INSTRUCTIONS FOR THE TASK
Among the entries below, extract exactly the lines that run from the one with "资讯 (58, 210)" through the one with "项目 (58, 78)", both ends included.

RECORDS SHOWN
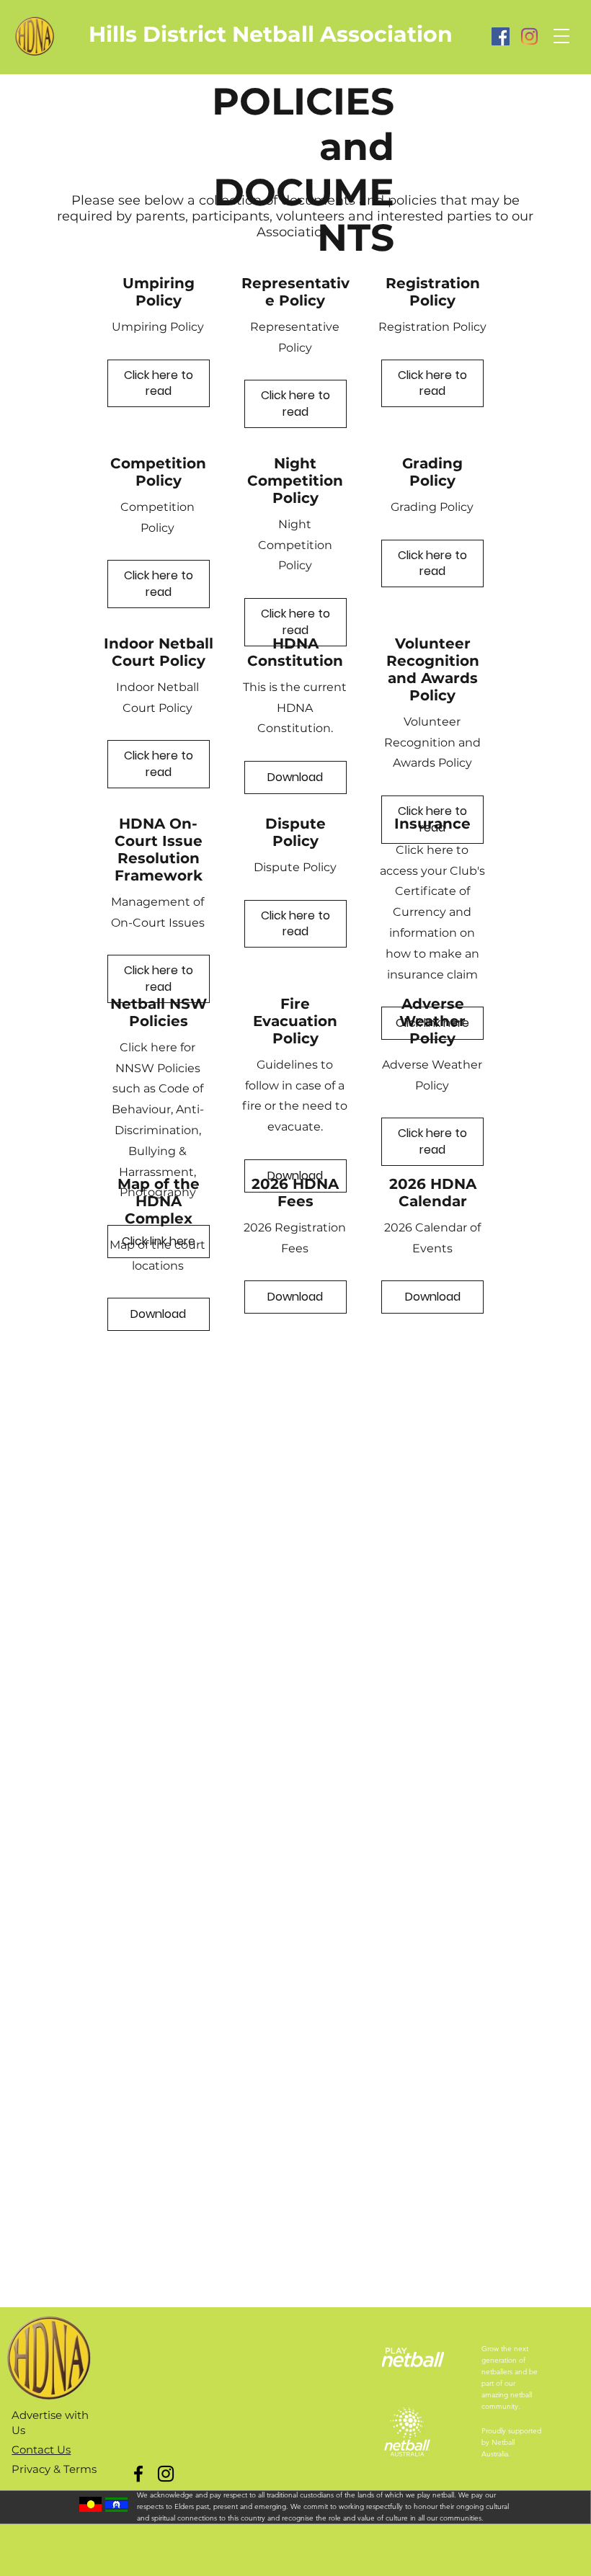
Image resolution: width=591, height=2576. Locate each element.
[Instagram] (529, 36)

---

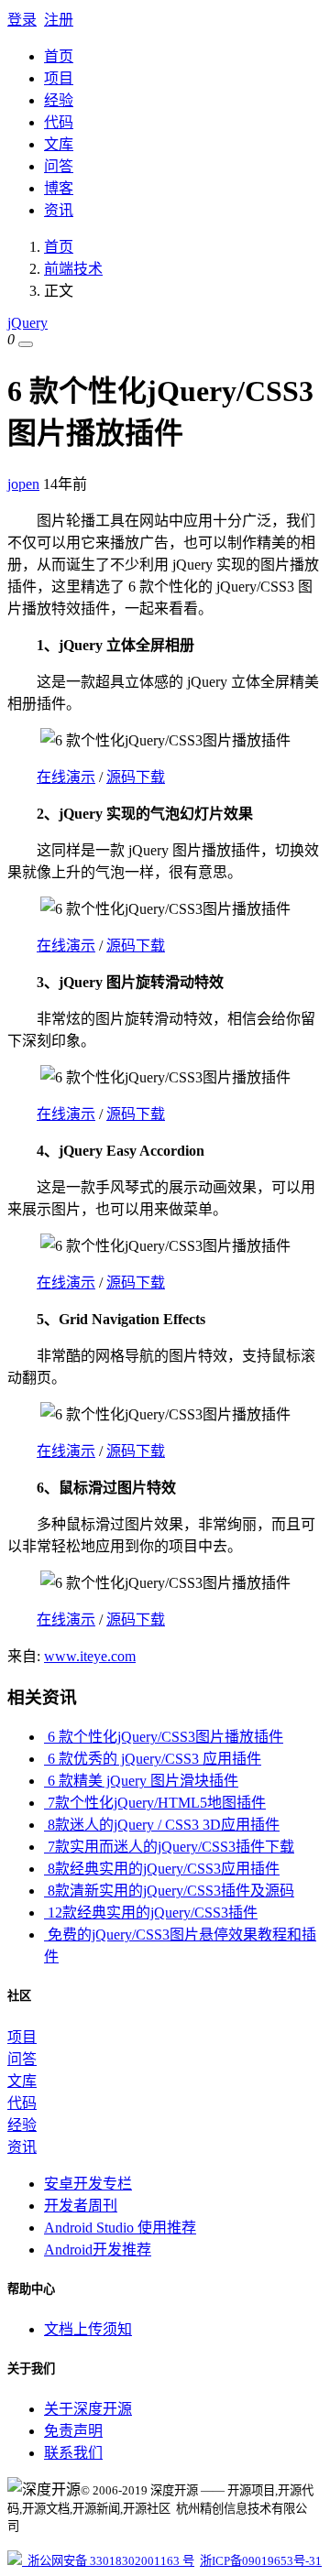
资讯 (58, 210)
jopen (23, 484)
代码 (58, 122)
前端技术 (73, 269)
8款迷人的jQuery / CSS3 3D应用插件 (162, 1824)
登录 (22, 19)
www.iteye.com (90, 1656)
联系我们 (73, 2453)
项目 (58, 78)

...

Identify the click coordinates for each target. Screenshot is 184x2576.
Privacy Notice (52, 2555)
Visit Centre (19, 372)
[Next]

ANSWER
资讯 (58, 210)
jopen (23, 484)
代码 (58, 122)
前端技术 (73, 269)
8款迷人的jQuery / CSS3 3D应用插件 (162, 1824)
登录 (22, 19)
www.iteye.com (90, 1656)
联系我们 (73, 2453)
项目 (58, 78)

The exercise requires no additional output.